I'd like every entry returned exactly as it is, with the images left out.

____________

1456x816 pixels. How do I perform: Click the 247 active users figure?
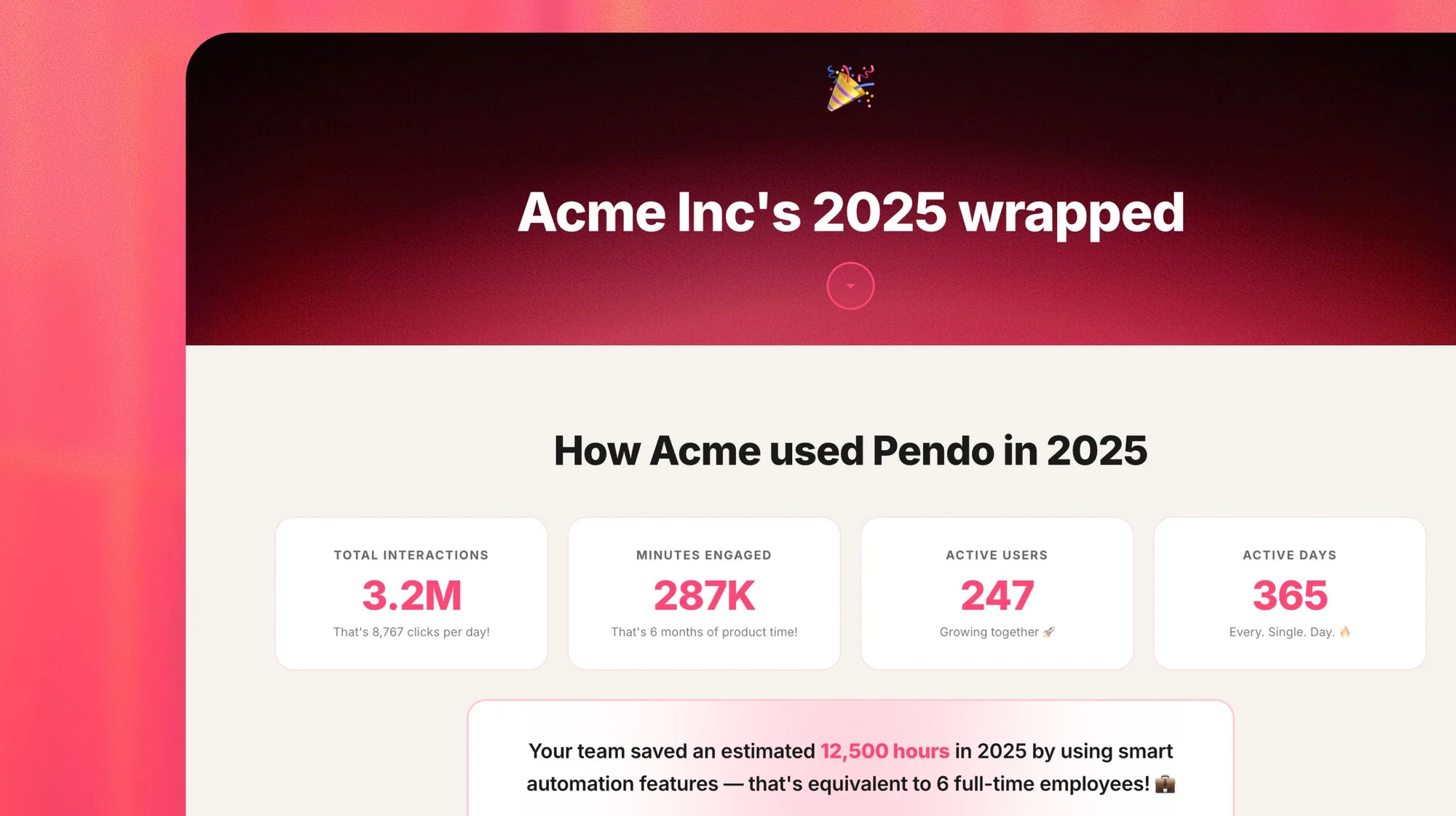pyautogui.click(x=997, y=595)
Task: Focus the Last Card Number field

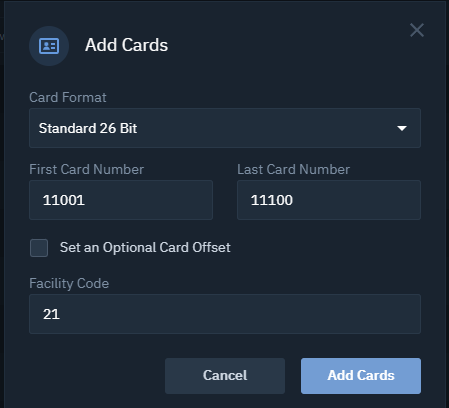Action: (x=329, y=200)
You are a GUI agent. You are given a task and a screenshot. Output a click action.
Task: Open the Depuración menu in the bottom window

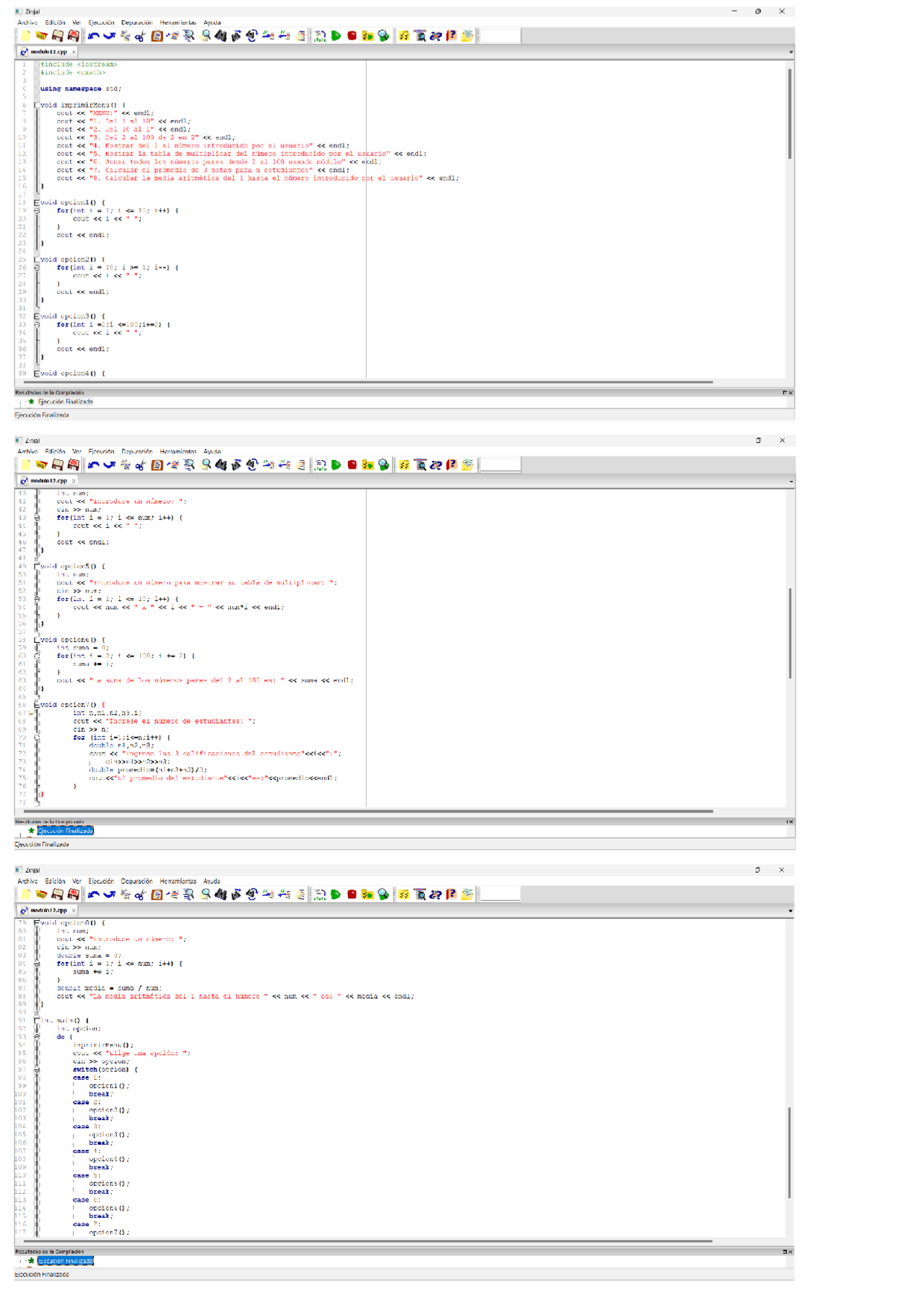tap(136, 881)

____________

**COMPLETED EXERCISE:**
1456x816 pixels. How do I perform: Click the 247 active users figure?
pyautogui.click(x=997, y=595)
Task: Focus the Last Card Number field

Action: (x=329, y=200)
You are a GUI agent. You are given a task and a screenshot. Output a click action.
Task: Open the Depuración menu in the bottom window

tap(136, 881)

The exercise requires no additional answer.